The CI isolation project aims at running tests in isolated machines. It is reusing the wmflabs OpenStack system to spawn a pool of VMs. They are then consumed as Jenkins jobs are triggered.
The architecture proposed ( overview on wiki ) comes up with two services in labs subnet each on their own hardware:
nodepool:
We will have a pool manager placed in the labs subnet and interacting with the OpenStack API to create images / spawn instances. We might later on move the Zuul scheduler server from gallium.wikimedia.org to that machine as well.
The server also be responsible for bootstrapping images. Thus it will have slight CPU/IO spikes while generating them and a network spike when pushing the resulting image to labs OpenStack.
The nodepool will needs connections to production machines ( [[ https://www.mediawiki.org/wiki/Continuous_integration/Architecture/Isolation#Security_matrix | security matrix ). Namely: Zeromq/https to gallium.wikimedia.org and mysql to one of the db10xx server and statsd UDP paquets.
zuul mergers:
A second machine will be in charge of preparing the code that will be tested. It takes the patches proposed in Gerrit and merge them on tip of the branch. The result is then retrieved by the jobs over a git-daemon.

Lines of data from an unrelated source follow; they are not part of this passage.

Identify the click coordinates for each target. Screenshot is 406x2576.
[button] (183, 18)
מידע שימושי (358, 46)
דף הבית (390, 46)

Zuul merger has a noticeable network delay (git remote update takes several seconds) when updating the repos, so we will have two zuul-merger instances running in parallel. Since git is heavily file based, each instance will act on its own SSD. No need for raid, in case of hardware failure the data will be repopulated from Gerrit and we can run with a single instance.
The zuul-mergers will each establish a Gearman connection to gallium.wikimedia.org ( [[ https://www.mediawiki.org/wiki/Continuous_integration/Architecture/Isolation#Security_matrix | security matrix ) and statsd UDP paquets.
Labs Project Tested: NodePool hasn't been tested yet. Needs access to an OpenStack API. zuul-merger has been in prod for a while on gallium.wikimedia.org
Site/Location: eqiad in lab subnet
Number of systems: 2
Service: Continuous Integration
Internal/External IP Address: internal IP in labs subnet
VLAN: _____
Nodepool
Upstream has a 8GB instance monitored via cacti: overview, CPU usage, Memory usage
Processor Requirements: 4 cores
Memory: 4GB
Disks: a few GB not much is needed.
NIC(s): 1
Partitioning Scheme: LVM. A partition for /var
Other Requirements:
Zuul merger
It is merely doing git merges which are potentially disk I/O intensive and suffer from disk and network latency.
Processor Requirements: 2 cores, git operations are not that much CPU intensive
Memory: 2GB
Disks: for the zuul-merger two 32+GB SSD. Actual consumption is just 7GB!
NIC(s): 1
Partitioning Scheme: LVM. Each SSD as one big partition mounted under /srv/ssd1 and /srv/ssd2. No RAID needed for the SSD.
Other Requirements: